掲載本文 —
━━━━━━━━━━━━━━━━━━━━━━━━━━━━━━
飲酒や喫煙の習慣がある人は、新型コロナワクチンによる抗体価が上がりにくい
コロナ禍になり、家にこもりがちになったことから、お酒やタバコの量が増えてしまった人も多いかもしれません。飲酒や喫煙が新型コロナワクチンの効果にどのような影響を与えるかを調べた研究結果が、複数の施設から発表されたのでご紹介したいと思います。
飲酒がもたらす影響
普段からお酒を飲んでいる人は、免疫細胞のはたらきが弱くなるという説があります。となると、新型コロナワクチンによってしっかりと抗体が得られるのかどうか、気になるところですよね。
沖縄県の北部地区医師会病院から、2回目ワクチン接種を受けた職員を対象に抗体価を観察した研究結果が報告されています(1)。ご存知の通り、ワクチン接種後の抗体価は経時的に低下していくわけですが、ほとんど飲酒しない人と比べて、毎日飲酒する人は抗体価が低くなりやすいことが示されました(図1)。時々飲酒する程度なら大丈夫のようです。
東北メディカル・メガバンク機構コホートから、新型コロナワクチン接種後の抗体価を調べた類似の研究結果が示されています(2)。飲酒しない人と比べて1日エタノール換算で46g以上(例:ビール中ジョッキ3杯以上、チューハイ350mL缶2本以上、日本酒2合以上)飲酒している人の場合、抗体価が0.8倍になるという結果でした(図1)。
また国際医療福祉大学から、新型コロナワクチンの3回目ブースター接種前後の抗体価を比較した研究結果が発表されています(3)。これによると、飲酒しない人と比べて、習慣的に飲酒する人では接種後の抗体価が15%低くなるという結果が示されました。
以上から、飲酒の習慣があるとワクチン接種後の抗体価が上がりにくいことが分かります。
とはいえ、適度な飲酒であればそこまで問題にならないと思われます。厚労省は「過度な飲酒は控える」ことを推奨しています(4)。
喫煙はどうか?
先ほどの東北メディカル・メガバンク機構コホートの調査結果によると、図2にあるように、喫煙しない人と比べて1日1~20本喫煙する人は抗体価が0.74倍という結果でした(2)。
また同様に、国際医療福祉大学の研究においても、喫煙しない人と比べて喫煙する人で抗体価が低い傾向でした。ただ、飲酒と比べるとその影響は小さかったそうです(3)。
━━━━━━━━━━━━━━━━━━━━━━━━━━━━━━
提供データ —
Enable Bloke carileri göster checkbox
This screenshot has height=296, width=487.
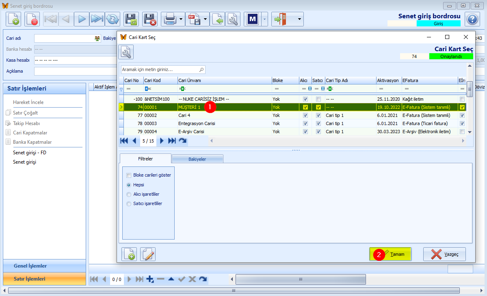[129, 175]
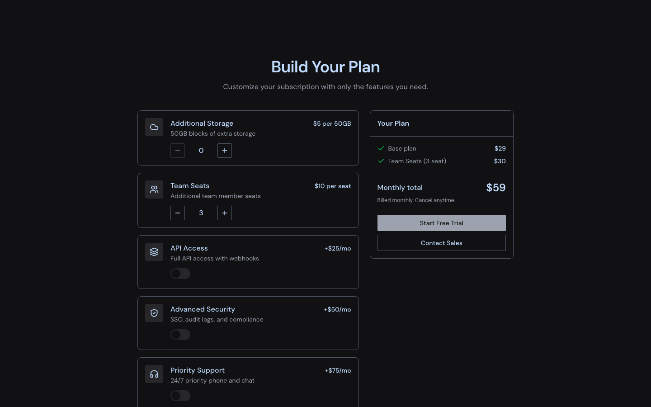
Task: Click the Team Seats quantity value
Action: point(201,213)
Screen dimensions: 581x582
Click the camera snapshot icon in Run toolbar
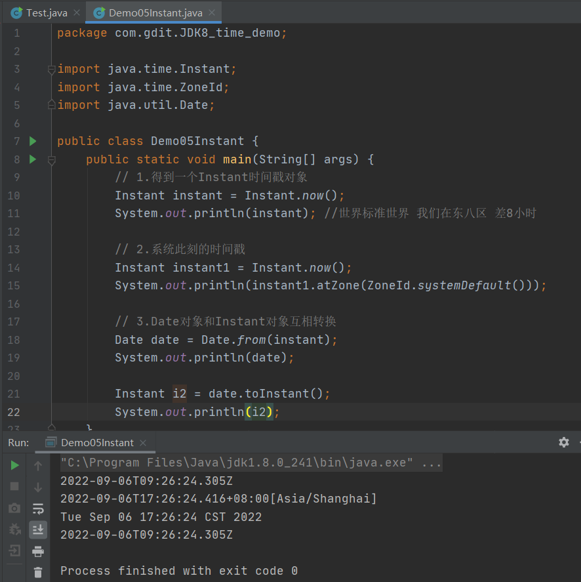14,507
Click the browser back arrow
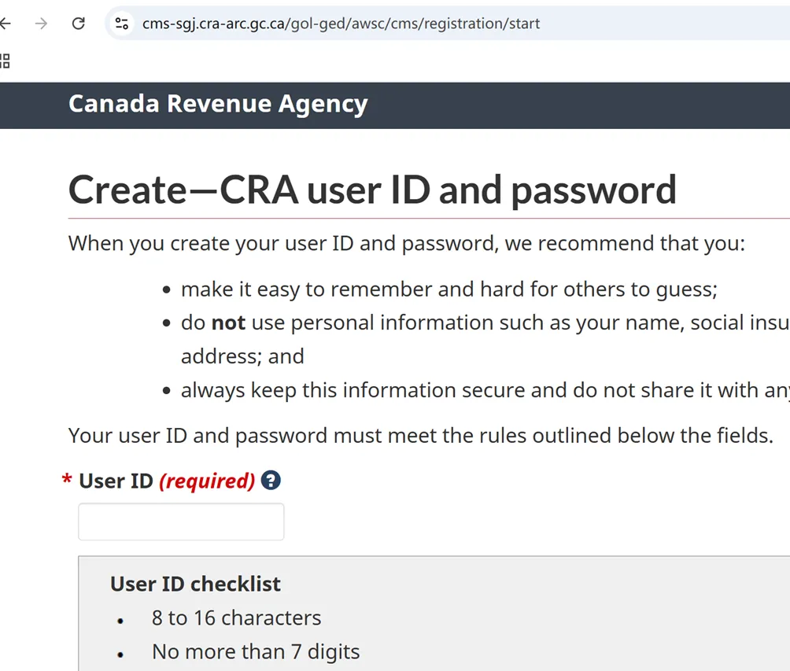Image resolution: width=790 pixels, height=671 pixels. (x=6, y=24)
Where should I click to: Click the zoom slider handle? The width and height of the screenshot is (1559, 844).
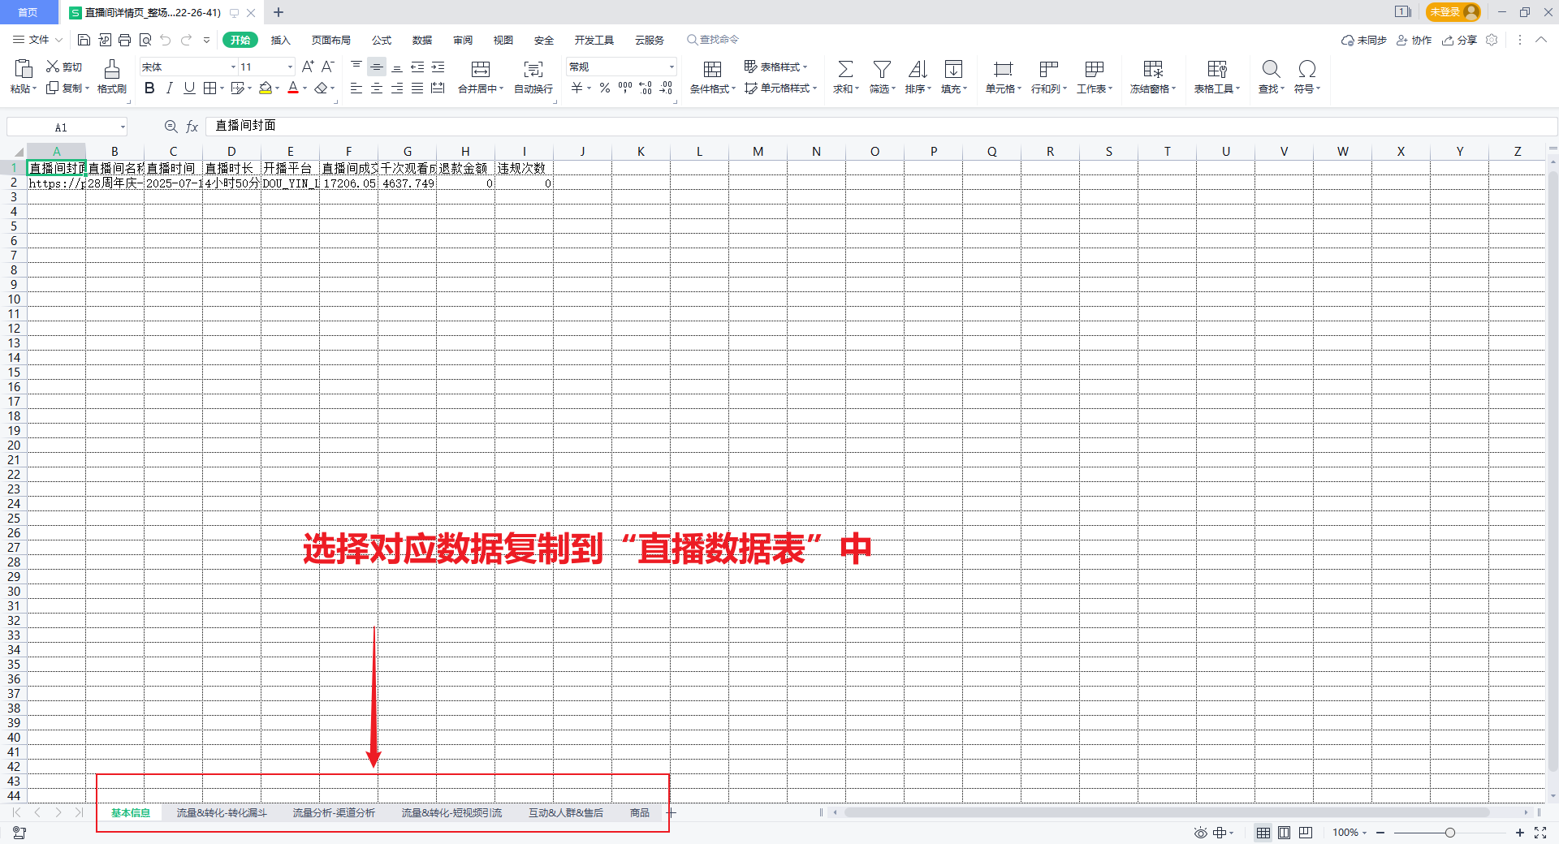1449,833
━━━━━━━━━━━━━━━━━━━━━━━━━━━━━━
課題内容 —
飲酒・喫煙と新型コロナワクチンの抗体価についての本文を、最後の文の後から書き進めてください。

解答例 —
喫煙によって気道の免疫が障害されるわけですから、個人的にはワクチンの抗体価よりも、新型コロナが重症化しやすくなるデメリットのほうが問題ではないかと思います。喫煙は、本当に百害あって一利なしです。
他のワクチンではどうか?
他のワクチンについても、飲酒や喫煙との関連性が過去に研究されてきました。
たとえば、飲酒している人では肺炎球菌ワクチンの抗体価が下がりやすいとされています(5)。
喫煙については、子宮頸がんを予防するHPVワクチンの抗体結合力が低下したり(6)、インフルエンザワクチン接種後の抗体価が減少したりしやすいとされています(7)。
ワクチンの効果に影響する因子はたくさんある
ワクチンの効果に影響を与える因子は、飲酒や喫煙だけではありません。年齢、性別、運動不足、ストレスなど、たくさんあります(8) (図3)。このような記事を書いた身ではありますが、個々の因子を過度に気にしなくてよいと私は思っています。
「私はお酒をたくさん飲んでいるから・喫煙をしているからワクチンが効かない」ではなく、「もう少しお酒を控えよう・たばこを減らそう、しっかりワクチンも受けておこう」が新型コロナと向き合う上で適切なスタンスだと思います。
(参考)
(1) 新型コロナワクチン接種前後の抗体検査について(URL:https://hokubuishikai.com/新型コロナワクチン接種前後の抗体検査について/)
(2) 新型コロナウイルスワクチンによる抗体産生 〜東北メディカル・メガバンク機構コホート調査約3千人の調査より〜【プレスリリース】(URL:https://www.megabank.tohoku.ac.jp/news/47916)
(3) 3回目ワクチン接種後の中和抗体価は、接種前の34倍。 “習慣的な飲酒“が抗体価上昇を妨げる可能性も。(URL:https://www.iuhw.ac.jp/news-info/pdf/20220126.pdf)
(4) 新型コロナワクチンQ&A. ワクチンの接種前後に飲酒をしても問題ないでしょうか。(URL:https://www.cov19-vaccine.mhlw.go.jp/qa/0087.html)
(5) McMahon BJ, et al. Am J Med. 1993 Dec;95(6):589-94.
(6) Namujju PB, et al. BMC Res Notes. 2014 Jul 11;7:445.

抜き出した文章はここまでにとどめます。